To make shorter work of this, you'll need several things:

  1. Microsoft WAIK (Windows Automated Install Kit). It's an ISO that includes the installer for SIM (System Image Manager). The key item is SIM.
  2. Install image (WIM) from the OS you're trying to work with. It can be the base install.wim that comes on the distribution media, or an updated WIM that you used to create your "template" system.
  3. A VM with a fully-licensed OS. You'll want to run this VM on a hypervisor that will allow you to take snapshots (Type I or Type II, doesn't make a difference--it's the snapshot facility that we're after to make faster work of this).
  4. Text editor (Notepad is fine, but I like the highlighting in SciTE, the Scintilla Text Editor)
Assemble your toys, and take a snapshot of your VM so that you can roll it back to the state that exists prior to "messing" with it.
  1. Launch SIM and open your install image:
  2. Create or open an answer file:
  3. Expand the Components folder, right-click the Microsoft-Windows-Security-SPP component that is appropriate for your OS type, and select Add setting to Pass 3 generalize. Note: if you instead select the -SLC component, it will have a SkipRearm setting, but the program notes indicate that the setting has been deprecated. In practice, it means "this won't work on newer OSes."

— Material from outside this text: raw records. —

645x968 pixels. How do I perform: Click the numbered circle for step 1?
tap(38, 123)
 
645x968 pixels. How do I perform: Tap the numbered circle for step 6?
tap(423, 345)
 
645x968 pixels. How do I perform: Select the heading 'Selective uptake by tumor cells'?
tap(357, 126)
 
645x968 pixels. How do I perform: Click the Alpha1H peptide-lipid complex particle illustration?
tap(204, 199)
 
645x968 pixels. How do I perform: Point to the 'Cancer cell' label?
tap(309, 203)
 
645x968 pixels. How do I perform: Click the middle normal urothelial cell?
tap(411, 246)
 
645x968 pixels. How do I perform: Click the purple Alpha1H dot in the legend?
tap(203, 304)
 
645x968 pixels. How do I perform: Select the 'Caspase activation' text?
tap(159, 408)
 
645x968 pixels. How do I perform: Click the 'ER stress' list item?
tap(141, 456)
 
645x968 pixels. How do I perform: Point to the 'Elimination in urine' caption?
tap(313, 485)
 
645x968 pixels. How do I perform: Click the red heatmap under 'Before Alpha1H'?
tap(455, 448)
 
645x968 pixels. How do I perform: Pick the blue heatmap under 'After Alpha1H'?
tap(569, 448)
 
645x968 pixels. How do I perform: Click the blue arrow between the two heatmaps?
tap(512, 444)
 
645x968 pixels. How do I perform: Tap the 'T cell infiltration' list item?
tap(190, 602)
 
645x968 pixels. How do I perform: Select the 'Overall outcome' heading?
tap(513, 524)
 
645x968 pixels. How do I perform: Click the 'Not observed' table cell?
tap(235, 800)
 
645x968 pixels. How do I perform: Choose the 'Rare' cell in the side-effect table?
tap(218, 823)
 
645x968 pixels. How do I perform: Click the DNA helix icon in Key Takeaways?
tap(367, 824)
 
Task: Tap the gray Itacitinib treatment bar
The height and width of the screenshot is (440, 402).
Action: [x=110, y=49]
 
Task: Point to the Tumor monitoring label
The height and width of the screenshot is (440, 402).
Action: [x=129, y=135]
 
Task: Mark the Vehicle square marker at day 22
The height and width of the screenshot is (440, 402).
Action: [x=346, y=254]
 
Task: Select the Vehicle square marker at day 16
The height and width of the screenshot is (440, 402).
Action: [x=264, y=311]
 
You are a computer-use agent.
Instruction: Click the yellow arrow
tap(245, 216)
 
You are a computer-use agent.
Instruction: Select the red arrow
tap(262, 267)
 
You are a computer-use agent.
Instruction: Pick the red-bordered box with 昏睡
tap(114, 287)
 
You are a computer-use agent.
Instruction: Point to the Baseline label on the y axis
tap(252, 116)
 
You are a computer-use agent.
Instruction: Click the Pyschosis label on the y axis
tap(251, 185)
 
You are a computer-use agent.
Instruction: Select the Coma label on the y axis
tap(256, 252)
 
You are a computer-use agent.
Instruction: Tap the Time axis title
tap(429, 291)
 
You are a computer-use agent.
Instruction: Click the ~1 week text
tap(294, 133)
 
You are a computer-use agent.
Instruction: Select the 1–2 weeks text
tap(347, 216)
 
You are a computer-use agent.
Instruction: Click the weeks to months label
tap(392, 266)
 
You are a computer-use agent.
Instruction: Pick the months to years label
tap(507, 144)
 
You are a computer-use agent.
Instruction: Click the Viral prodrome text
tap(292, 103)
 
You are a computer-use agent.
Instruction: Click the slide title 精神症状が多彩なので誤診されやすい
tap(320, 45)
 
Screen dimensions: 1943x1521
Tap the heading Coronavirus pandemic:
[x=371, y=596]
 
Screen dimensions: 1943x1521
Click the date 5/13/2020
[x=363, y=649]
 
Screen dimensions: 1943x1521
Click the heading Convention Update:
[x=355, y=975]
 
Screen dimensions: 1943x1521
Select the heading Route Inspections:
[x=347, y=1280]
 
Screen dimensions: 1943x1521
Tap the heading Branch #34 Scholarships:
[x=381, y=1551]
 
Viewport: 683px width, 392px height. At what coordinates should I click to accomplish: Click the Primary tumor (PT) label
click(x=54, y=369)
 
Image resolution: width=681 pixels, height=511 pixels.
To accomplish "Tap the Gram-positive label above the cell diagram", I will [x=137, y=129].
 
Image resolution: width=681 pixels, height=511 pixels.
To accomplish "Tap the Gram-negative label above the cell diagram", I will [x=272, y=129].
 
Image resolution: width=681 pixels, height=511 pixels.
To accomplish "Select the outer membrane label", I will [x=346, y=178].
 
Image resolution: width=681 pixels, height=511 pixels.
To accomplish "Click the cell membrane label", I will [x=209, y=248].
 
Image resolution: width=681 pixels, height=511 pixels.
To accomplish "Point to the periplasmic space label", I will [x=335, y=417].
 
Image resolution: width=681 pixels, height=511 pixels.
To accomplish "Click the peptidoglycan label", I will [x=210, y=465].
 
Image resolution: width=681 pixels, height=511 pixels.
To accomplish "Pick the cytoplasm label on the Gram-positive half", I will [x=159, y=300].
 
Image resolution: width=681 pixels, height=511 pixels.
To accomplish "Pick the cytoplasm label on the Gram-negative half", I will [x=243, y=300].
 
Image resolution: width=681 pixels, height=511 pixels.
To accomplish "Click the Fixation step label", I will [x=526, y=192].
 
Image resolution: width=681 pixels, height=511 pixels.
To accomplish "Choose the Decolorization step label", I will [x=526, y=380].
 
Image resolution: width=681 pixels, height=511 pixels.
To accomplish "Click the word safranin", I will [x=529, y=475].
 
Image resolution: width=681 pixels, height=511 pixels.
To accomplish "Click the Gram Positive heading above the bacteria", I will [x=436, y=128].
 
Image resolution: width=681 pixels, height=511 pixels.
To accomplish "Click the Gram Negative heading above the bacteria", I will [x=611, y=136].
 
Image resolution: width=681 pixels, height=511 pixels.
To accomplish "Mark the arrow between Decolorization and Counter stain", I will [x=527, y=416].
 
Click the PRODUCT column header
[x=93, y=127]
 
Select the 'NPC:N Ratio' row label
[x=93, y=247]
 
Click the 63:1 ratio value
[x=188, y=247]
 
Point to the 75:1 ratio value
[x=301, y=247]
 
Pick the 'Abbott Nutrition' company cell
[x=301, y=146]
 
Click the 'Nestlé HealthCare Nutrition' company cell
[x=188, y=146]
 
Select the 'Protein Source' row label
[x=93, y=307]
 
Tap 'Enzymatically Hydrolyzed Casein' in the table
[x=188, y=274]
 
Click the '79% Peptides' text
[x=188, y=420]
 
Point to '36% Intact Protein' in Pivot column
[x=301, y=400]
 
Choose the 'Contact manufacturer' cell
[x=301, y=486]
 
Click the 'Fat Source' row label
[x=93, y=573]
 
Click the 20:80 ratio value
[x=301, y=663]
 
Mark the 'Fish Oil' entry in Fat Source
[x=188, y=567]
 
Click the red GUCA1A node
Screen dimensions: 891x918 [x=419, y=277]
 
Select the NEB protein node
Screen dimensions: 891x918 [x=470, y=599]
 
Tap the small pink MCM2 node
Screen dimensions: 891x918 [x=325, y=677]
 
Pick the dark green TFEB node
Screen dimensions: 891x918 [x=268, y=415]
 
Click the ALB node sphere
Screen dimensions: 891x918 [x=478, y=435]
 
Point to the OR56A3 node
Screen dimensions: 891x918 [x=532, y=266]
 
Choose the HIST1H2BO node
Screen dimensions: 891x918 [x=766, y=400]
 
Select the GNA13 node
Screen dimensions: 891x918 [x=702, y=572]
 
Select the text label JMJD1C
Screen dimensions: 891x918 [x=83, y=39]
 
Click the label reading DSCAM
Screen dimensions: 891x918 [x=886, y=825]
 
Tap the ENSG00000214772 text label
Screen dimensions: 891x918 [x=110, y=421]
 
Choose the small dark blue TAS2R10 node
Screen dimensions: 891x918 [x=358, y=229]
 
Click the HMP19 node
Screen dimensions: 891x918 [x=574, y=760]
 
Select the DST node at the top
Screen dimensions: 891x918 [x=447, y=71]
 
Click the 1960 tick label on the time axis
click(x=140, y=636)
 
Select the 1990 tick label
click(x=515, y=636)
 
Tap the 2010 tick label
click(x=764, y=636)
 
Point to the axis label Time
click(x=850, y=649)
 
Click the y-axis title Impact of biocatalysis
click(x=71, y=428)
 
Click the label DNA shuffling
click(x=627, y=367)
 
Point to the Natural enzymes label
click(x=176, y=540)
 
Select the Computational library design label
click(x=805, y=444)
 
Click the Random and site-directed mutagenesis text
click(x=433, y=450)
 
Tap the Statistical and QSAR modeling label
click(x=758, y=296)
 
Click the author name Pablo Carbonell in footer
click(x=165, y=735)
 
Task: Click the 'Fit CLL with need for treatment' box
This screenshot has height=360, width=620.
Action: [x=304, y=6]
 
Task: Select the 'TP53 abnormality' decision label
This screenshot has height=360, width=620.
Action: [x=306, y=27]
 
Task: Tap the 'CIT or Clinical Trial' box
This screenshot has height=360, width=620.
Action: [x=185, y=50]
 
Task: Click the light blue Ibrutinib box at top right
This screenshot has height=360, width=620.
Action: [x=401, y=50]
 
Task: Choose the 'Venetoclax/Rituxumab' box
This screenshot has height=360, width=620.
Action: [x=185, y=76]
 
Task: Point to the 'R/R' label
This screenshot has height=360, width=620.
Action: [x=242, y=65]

    Additionally, if you're doing this preparation for a 32-bit OS (the screenshots are for Server 2008 R2, by definition a 64-bit OS), you will need to make sure you've selected the x86_ component, not the amd64_ as I've done in the examples. You will note that the Server 2008 R2 WIM doesn't include that option in the components list, but it is available in the 32-bit Windows 7 WIM.
  4. In the settings window, change the value for SkipRearm to 1
  5. Close the Windows image. This will remove any specific association to that image from your answer file.
  6. Save your answer file. Exit SIM. Open your answer file in a text editor.
  7. Note the details in the XML file entries. Those attributes of the component name are the piece that seem to be missing from all the other postings I've seen for this function. If you don't have them all—including that publicKeyToken attribute—your answer file will not work.
  8. If you're not going to play with SIM and try to add additional functionality to your answer file, copy the contents to a file on your VM.
  9. Sysprep can be found in c:\windows\system32\sysprep, which is not in the environment path, so you'll need to open a command shell and go to that directory to invoke it. Invoke it with the following command:
    sysprep /unattend:{answer file you created} /oobe /generalize /reboot
    Assuming your answer file was formatted and read correctly, sysprep will take care of generalizing the VM and rebooting. It will take a couple of reboot passes before it's ready for you to work on it, and the default "out of box experience" dialogs will request your attention; when that's complete, you should see that your VM:
    1. is still licensed
    2. has a new SID
    3. has the same number of "Remaining rearm count" as the source VM
  10. When you're through testing, revert your VM to the snapshot, delete the snapshot, then save the answer file to the base image.
Once you have an answer file saved to a base VM, it's trivial to clone, sysprep and be on your way with a minimum of effort.


  1. Just to let you know...Ghost Walker still works on both Windows 7 and Windows 2008 Server R2 for changing the SID.

    (Only if you are in a Workgrop configuration / NOT a Domain configuration - you can demote, run Ghost Walker and promote back to a Domain logon).

  2. Your guide was the only one out of multiple that actually worked. Only complaint is I couldn't find a text copy of the skiprearm.xml, so I had to type it word for word by looking at the screenshot you gave us. If you could put a text copy somewhere for us to use, it would save a good 5-10 minutes :)

    Thank you!

    1. The screenshot was done intentionally: if you go through the process of using the WAIK, the XML is created for you. I've run into issues with other editions & distributions failing to work correctly because they used other tokens. Use the WAIK against your particular OS & version (this applies to all the Windows Activation OSes: vista, win7, 2008, 2008r2) and channel (oem, retail, volume, etc), without presuming that what you see here will automatically work.